* [Exercise goal] Search for the word "bottom" in the entries. Each line that holds it should be copied.

* [The data]

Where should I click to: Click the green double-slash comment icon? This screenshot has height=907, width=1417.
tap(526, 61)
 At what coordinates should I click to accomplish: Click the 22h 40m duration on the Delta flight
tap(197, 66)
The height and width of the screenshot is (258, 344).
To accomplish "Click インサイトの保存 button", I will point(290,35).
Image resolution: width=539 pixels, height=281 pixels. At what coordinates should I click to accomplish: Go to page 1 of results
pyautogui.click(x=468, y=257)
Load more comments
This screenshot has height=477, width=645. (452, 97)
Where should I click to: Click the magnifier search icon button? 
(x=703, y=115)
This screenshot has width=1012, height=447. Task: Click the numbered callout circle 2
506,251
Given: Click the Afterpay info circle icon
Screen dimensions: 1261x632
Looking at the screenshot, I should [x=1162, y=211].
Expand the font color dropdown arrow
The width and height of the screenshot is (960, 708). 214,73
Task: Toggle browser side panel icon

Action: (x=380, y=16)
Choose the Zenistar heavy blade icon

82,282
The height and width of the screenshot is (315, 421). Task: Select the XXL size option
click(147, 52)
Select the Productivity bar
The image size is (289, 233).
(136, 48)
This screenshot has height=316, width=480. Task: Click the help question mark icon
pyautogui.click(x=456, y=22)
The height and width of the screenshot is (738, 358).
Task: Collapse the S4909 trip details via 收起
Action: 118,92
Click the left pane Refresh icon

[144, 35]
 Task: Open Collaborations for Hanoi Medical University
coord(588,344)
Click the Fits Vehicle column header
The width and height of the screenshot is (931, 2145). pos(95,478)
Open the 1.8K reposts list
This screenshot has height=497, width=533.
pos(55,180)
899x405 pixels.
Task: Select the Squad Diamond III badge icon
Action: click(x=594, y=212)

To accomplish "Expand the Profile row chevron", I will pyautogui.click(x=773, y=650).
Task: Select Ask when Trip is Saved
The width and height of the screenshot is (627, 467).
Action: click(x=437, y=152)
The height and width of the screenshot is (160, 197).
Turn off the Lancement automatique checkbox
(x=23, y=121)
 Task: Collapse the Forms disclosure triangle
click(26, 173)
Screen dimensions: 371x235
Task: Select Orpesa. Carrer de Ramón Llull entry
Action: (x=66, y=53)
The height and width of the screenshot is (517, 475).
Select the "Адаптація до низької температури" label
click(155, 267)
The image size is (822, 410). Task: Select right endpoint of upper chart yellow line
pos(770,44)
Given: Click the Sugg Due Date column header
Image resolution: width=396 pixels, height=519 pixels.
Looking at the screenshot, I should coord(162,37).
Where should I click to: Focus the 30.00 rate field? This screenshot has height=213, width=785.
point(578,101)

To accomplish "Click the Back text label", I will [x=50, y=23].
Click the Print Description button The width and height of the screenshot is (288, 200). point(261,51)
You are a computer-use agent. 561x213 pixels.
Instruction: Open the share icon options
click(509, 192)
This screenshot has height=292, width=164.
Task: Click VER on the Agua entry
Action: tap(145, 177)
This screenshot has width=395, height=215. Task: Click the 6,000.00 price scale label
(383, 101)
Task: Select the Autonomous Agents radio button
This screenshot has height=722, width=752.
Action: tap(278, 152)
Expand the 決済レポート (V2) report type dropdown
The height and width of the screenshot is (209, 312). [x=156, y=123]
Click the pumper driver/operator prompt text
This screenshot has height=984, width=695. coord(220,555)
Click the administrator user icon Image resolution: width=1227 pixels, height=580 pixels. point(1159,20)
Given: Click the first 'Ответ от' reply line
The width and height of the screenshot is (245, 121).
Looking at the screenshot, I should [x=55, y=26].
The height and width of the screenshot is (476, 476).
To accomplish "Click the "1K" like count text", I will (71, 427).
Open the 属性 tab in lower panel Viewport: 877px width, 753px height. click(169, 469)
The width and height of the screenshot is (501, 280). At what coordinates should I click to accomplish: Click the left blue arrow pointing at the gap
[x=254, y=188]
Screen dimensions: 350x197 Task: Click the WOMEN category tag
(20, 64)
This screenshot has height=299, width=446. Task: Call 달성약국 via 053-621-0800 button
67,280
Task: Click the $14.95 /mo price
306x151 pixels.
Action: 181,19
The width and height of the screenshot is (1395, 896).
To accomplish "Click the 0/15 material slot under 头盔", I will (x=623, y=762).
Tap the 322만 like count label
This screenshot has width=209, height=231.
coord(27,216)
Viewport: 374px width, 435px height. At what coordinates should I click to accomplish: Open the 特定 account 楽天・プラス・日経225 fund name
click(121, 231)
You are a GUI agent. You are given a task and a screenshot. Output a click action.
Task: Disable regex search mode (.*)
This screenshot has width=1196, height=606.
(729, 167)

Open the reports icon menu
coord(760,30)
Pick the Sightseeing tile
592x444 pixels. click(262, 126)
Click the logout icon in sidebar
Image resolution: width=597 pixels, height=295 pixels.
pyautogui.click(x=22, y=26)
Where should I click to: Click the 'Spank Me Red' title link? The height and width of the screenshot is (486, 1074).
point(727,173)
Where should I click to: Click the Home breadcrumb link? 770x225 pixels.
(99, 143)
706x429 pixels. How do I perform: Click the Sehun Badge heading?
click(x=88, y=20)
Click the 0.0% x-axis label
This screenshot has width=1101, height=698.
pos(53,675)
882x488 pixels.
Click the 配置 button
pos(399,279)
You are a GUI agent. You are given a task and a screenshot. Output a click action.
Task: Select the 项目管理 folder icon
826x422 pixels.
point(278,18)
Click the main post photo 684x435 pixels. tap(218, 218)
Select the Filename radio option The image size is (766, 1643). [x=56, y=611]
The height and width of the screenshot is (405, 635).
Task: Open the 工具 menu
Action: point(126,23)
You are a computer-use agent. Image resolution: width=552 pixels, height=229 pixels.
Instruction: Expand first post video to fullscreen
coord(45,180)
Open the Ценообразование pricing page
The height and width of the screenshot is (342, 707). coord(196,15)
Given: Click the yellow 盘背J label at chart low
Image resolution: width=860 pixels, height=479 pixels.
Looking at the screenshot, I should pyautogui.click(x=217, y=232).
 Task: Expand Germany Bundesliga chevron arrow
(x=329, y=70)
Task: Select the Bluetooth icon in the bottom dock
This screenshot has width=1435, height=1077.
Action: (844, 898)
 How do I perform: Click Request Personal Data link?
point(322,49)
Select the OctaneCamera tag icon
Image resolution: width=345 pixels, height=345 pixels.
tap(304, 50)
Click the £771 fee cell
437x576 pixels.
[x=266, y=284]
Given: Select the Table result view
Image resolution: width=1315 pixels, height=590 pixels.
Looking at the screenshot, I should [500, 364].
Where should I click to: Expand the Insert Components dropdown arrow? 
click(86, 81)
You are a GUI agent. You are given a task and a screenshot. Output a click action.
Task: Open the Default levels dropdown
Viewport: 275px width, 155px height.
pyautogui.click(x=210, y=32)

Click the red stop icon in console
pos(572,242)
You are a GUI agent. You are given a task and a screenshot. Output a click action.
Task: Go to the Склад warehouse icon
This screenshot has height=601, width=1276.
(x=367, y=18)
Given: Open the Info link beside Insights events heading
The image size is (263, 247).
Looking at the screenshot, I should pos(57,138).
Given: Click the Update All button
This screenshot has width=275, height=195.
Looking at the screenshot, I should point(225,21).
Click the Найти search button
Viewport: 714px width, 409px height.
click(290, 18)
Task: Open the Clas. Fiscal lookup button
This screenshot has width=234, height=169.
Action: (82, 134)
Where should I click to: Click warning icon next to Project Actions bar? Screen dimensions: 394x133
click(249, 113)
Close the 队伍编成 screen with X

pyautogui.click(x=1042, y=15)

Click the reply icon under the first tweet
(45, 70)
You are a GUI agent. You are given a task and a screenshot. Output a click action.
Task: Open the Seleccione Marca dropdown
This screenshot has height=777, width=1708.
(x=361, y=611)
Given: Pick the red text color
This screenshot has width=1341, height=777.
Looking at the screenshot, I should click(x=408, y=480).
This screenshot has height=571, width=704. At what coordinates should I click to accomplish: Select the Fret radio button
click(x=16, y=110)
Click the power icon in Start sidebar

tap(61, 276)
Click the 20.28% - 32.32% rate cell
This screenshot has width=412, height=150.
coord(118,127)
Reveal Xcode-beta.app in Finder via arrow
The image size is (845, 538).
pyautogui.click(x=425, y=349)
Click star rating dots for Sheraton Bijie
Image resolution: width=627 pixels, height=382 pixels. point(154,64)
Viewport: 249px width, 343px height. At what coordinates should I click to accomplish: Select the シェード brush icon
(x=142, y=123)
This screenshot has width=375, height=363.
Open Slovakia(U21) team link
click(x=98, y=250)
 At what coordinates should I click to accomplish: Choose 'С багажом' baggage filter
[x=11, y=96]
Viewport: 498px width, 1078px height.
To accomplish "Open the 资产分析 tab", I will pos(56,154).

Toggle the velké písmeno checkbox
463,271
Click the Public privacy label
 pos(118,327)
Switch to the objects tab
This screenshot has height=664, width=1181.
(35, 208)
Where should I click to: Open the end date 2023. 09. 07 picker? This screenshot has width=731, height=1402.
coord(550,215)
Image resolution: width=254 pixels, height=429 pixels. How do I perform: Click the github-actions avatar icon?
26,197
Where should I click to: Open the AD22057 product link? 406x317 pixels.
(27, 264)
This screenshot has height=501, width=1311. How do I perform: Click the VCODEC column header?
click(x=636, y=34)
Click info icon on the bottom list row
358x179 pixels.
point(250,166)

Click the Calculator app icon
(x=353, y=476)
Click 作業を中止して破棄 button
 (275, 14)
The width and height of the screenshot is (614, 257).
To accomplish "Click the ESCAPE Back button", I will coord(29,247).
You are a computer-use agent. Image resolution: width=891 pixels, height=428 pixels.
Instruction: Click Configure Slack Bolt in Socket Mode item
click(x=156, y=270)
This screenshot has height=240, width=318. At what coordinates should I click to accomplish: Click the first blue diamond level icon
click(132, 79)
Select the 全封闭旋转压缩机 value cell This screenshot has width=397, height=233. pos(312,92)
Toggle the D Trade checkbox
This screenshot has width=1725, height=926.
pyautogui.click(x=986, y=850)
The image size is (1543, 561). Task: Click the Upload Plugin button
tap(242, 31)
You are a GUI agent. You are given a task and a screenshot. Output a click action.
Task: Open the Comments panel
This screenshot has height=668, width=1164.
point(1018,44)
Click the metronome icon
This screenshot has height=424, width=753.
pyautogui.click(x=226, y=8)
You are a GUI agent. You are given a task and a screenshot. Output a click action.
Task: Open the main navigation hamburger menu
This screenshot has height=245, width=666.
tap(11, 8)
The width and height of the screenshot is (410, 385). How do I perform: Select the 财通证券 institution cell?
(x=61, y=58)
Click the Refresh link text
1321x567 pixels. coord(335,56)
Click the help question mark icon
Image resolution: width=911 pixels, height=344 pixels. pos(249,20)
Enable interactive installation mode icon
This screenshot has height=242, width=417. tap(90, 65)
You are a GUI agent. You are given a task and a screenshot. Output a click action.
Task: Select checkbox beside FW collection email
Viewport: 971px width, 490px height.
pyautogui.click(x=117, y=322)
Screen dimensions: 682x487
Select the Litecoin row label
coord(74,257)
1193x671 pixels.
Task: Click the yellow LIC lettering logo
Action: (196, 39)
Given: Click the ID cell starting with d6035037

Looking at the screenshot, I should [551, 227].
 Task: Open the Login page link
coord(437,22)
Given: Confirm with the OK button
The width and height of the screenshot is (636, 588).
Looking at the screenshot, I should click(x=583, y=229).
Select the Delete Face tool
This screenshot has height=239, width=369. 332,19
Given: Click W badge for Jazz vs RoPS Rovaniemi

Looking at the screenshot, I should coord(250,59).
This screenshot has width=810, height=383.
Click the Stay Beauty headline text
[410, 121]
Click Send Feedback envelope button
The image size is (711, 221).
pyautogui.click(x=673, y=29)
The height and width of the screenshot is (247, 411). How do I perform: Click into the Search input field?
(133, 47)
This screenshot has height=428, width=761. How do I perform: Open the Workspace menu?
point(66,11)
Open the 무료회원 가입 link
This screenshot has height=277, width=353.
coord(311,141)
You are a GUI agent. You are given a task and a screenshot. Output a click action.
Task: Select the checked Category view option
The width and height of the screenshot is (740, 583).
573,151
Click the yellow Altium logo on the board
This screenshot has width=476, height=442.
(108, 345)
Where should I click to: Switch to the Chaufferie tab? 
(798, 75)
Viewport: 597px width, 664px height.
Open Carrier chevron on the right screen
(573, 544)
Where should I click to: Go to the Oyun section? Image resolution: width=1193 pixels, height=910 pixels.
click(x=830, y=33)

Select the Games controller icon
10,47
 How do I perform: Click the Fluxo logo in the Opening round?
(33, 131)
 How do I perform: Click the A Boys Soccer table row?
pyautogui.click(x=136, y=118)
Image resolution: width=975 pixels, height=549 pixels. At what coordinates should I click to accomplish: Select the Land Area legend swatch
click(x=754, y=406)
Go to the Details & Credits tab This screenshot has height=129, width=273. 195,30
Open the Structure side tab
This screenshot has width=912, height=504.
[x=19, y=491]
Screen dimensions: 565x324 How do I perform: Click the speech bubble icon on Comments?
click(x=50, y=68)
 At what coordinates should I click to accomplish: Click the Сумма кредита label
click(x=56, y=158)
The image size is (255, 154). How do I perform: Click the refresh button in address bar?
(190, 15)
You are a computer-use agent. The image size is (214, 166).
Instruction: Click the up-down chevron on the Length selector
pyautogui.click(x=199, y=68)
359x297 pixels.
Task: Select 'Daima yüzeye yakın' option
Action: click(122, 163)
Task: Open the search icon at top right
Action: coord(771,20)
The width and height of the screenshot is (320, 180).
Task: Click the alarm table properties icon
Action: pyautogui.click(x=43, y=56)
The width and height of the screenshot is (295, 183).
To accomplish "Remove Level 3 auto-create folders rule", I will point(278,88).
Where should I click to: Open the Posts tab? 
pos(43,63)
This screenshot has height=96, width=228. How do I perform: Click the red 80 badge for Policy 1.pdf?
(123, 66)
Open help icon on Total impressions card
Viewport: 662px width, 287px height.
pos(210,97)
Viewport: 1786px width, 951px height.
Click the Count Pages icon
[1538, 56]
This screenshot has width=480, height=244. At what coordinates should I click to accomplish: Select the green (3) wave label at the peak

* [Solution]
Task: Select the Bluetooth icon in the bottom dock
Click info icon on the bottom list row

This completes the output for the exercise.